Montagny Franck Montagny, 2006 Chinese Grand Prix Montagny

Full Name: Franck Montagny
Nationality: French
Born: 5 January 1978, Feurs (FRA)

First GP: 2006 European Grand Prix
Last GP: 2006 French Grand Prix

Entries: 7 Grands Prix: 7 Non-starts: 0
Wins: 0 Best Finish: 16th Best Grid: 19th
Fastest Laps: 0 Points: 0 Retirements: 4

1994 Formula Renault Campus France, 1st overall
1998 French Formula 3 Championship, La Filière, 22 races, 10 wins, 2nd overall
1999 International Formula 3000, DAMS, 10 races, 1 podium, 12th overall
2001 Open Telefónica by Nissan, Epsilon Graff, 18 races, 7 wins, 1st overall
2002 World Series by Nissan, Racing Engineering, 18 races, 4 wins, 2nd overall
2003 World Series by Nissan, Gabord Competición, 17 races, 9 wins, 1st overall
  Formula 1, Renault F1 Team R23, Test Driver
2004 Formula 1, Renault F1 Team, Test Driver
2005 Formula 1, Jordan Toyota V10 EJ15, Test Driver
2006 Formula 1, Super Aguri F1 Team Honda V8 SA05, 7 races, 0 points, Not Classified
  24 Hours of Le Mans, Pescarolo Sport C60 Judd, 2nd overall with Sébastien Loeb and Eric Hélary
2007 Formula 1, Toyota F1 V8 TF107, Test Driver
2007-8 A1GP, Team France, 4 races
2008 24 Hours of Le Mans, Peugeot Sport, 3rd overall with Christian Klien and Ricardo Zonta
  IndyCar Series, Forsythe/Petit Racing, 1 race, 1 podium
2009 24 Hours of Le Mans, Peugeot Sport, 3rd overall with Sébastien Bourdais and Stéphane Sarrazin
  Petit Le Mans, Peugeot Sport, 1st overall
  IndyCar Series, Andretti Green Racing, 1 race, 12 points, 38th overall
2010 Petit Le Mans, Peugeot Sport, 1st overall
2011 24 Hours of Le Mans, Peugeot Sport, 3rd overall with Stéphane Sarrazin and Nicolas Minassian
  Petit Le Mans, Peugeot Sport, 1st overall

Franck Montagny

After a lengthy and successful apprenticeship in karts, Montagny made his open-wheeler debut in 1994 as a sixteen-year-old, winning the French Renault Campus championship and moving into French Formula Renault for two seasons.

The national F3 championship was next up, and he finished fourth overall in his rookie season in 1997. But he shot to prominence the following year in European F3, scoring a brilliant pole at Spa-Francorchamps – ahead of no less than Mark Webber, Luciano Burti, and Enrique Bernoldi, while soundly thrashing team-mate Sébastien Bourdais all season long. He would also win the Formula 3 Masters at Zandvoort, beating the likes of Nick Heidfeld, who was the German F3 title holder.

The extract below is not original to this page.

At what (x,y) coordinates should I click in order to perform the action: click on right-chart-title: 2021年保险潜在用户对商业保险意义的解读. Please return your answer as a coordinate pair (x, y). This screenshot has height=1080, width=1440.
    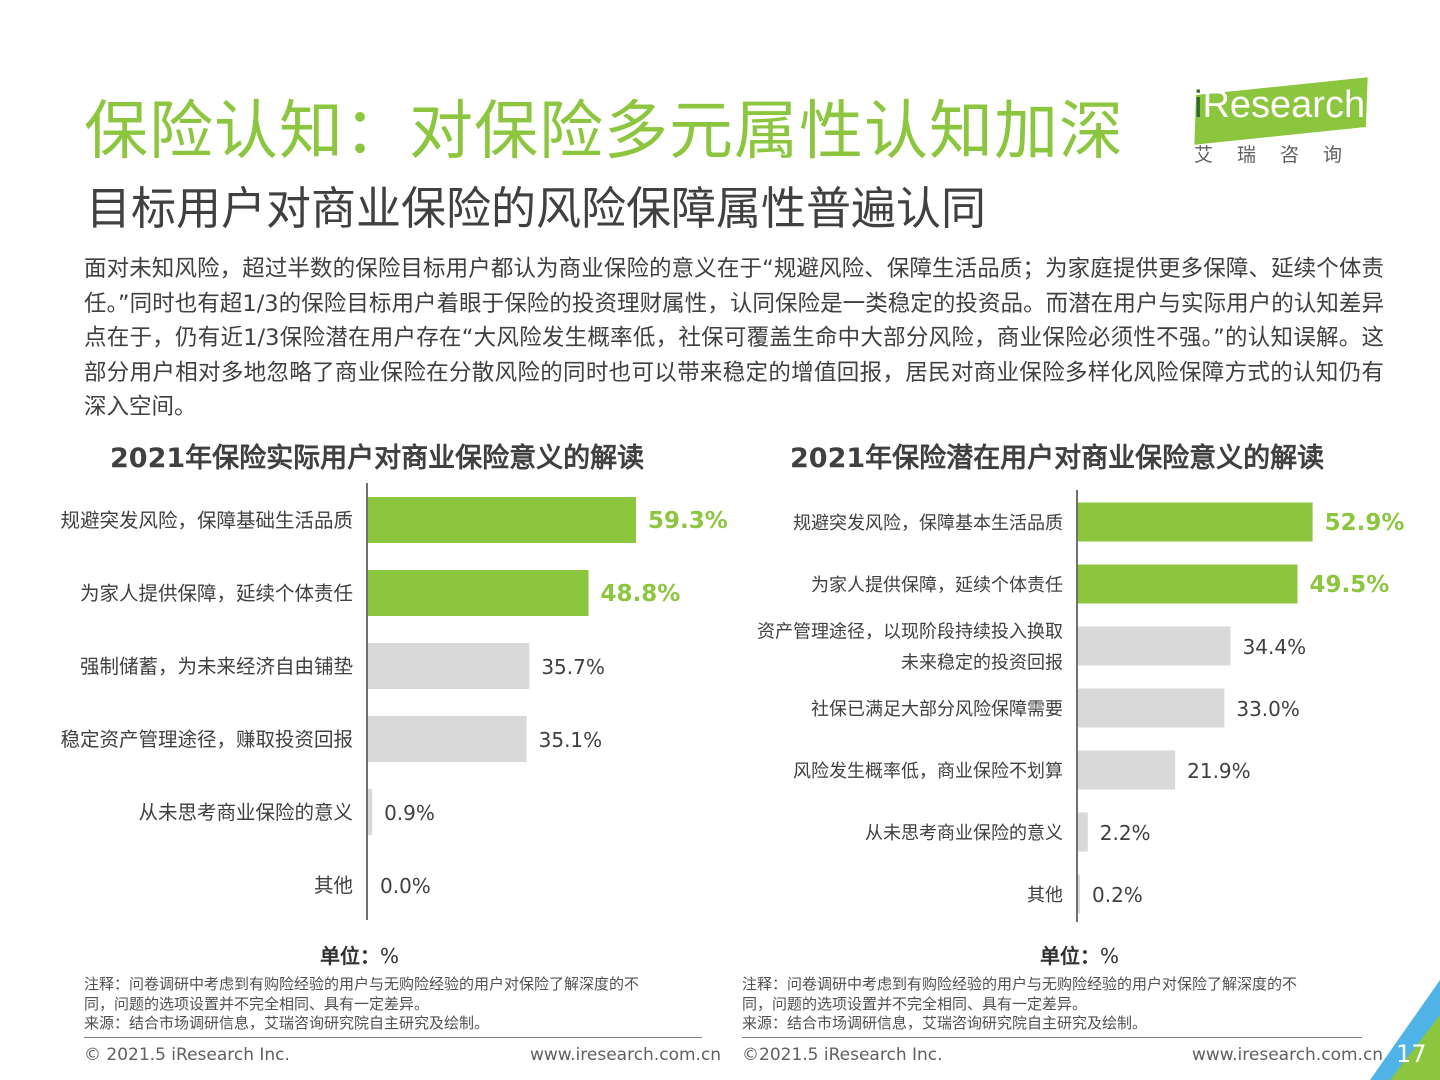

But two quiet seasons in F3000 followed, and he moved to the World Series by Nissan championship in 2001, where he won half the races and beat Tomas Scheckter to the title, and finished runner-up the following year, before taking a second title in 2003.

By then he’d had a Friday test driver outing with the Renault F1 team (having been signed as the team’s test driver) on its home soil at Magny Cours, and he earned another call-up to Jordan in 2005 for the European GP, where he lapped quicker than either of the squad’s regular drivers, Tiago Monteiro or Narain Karthikeyan.

Montagny was now in hot demand, having also been called up to assist with the development of the new GP2 car for the feeder series that was replacing F3000.

For 2006, the new Super Aguri F1 concern took Montagny on as its third driver, and he was promoted to the race seat when Yuji Ide’s superlicense was revoked ahead of the European GP. He contested seven Grands Prix for the little team, generally not getting the same equipment as team leader Takuma Sato, but acquitted himself well enough, before his tenure came to an end when Sakon Yamamoto was able to buy his way into Montagny’s race seat.

Montagny went on to become Toyota’s F1 test driver, and is now a regular on the Le Mans and SuperLeague Formula circuits.